El informe destaca que más del 90% del exceso de calor acumulado en el sistema climático se almacena en los océanos, que actúan como amortiguadores del calentamiento global. Sin embargo, esta función tiene un coste: el contenido calorífico oceánico ha alcanzado máximos históricos y su ritmo de calentamiento se ha duplicado en las últimas décadas.

Representación gráfica del balance energético y el desequilibrio energético de la Tierra / OMM

Este proceso está estrechamente vinculado con la subida del nivel del mar y la degradación de los ecosistemas marinos. Al mismo tiempo, el deshielo continúa sin tregua: tanto el Ártico como la Antártida registran extensiones de hielo marino entre las más bajas jamás observadas, mientras que los glaciares pierden masa a un ritmo acelerado.

FENÓMENOS EXTREMOS Y COSTES CRECIENTES 

Las consecuencias del calentamiento global ya son visibles en forma de fenómenos meteorológicos extremos cada vez más frecuentes e intensos. Olas de calor, inundaciones, sequías y ciclones tropicales han afectado a millones de personas en todo el mundo, con impactos económicos “multimillonarios” y graves efectos sociales.

En palabras de Guterres, “el clima mundial se encuentra en una situación de emergencia”, una afirmación que resume el consenso científico actual sobre la gravedad del momento.

UN PROBLEMA A LARGO PLAZO 

Los expertos advierten de que muchos de los cambios en curso tendrán efectos irreversibles durante siglos o incluso milenios, especialmente en lo relativo al calentamiento oceánico y la subida del nivel del mar.

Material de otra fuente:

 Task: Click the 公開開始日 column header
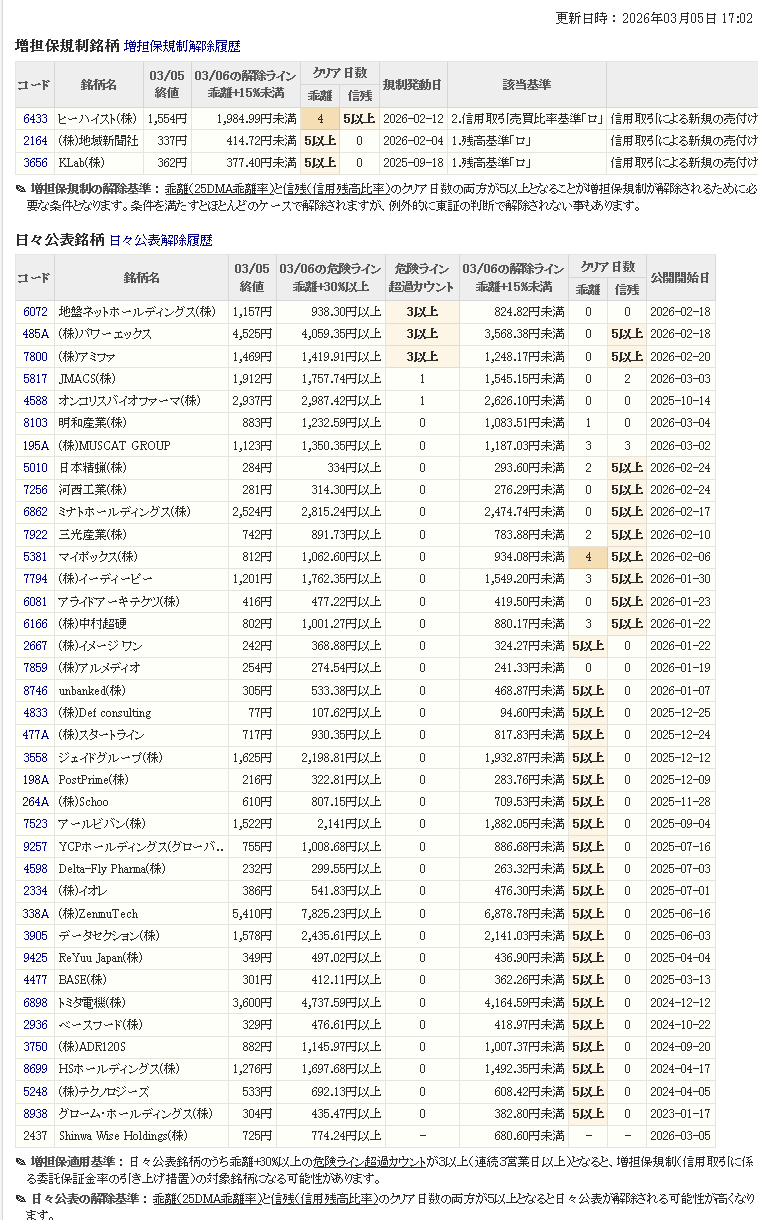[679, 277]
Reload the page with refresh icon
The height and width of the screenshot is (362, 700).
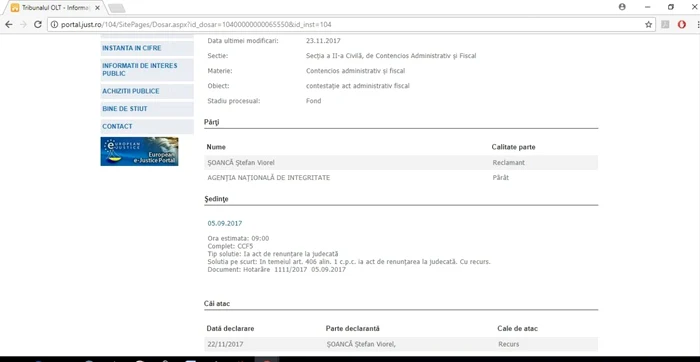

El informe insiste en la necesidad de reforzar la observación climática, mejorar los sistemas de alerta temprana y acelerar la acción política. Como subraya la OMM, la información científica no solo permite comprender el problema, sino también anticipar sus impactos y proteger a las poblaciones más vulnerables.

En un contexto de creciente incertidumbre climática, el mensaje de la entidad es claro: el margen de actuación se estrecha, pero aún existe porque la cuestión ya no es si el clima está cambiando, sino cuán rápido se actúa para evitar que ese desequilibrio sea irreversible.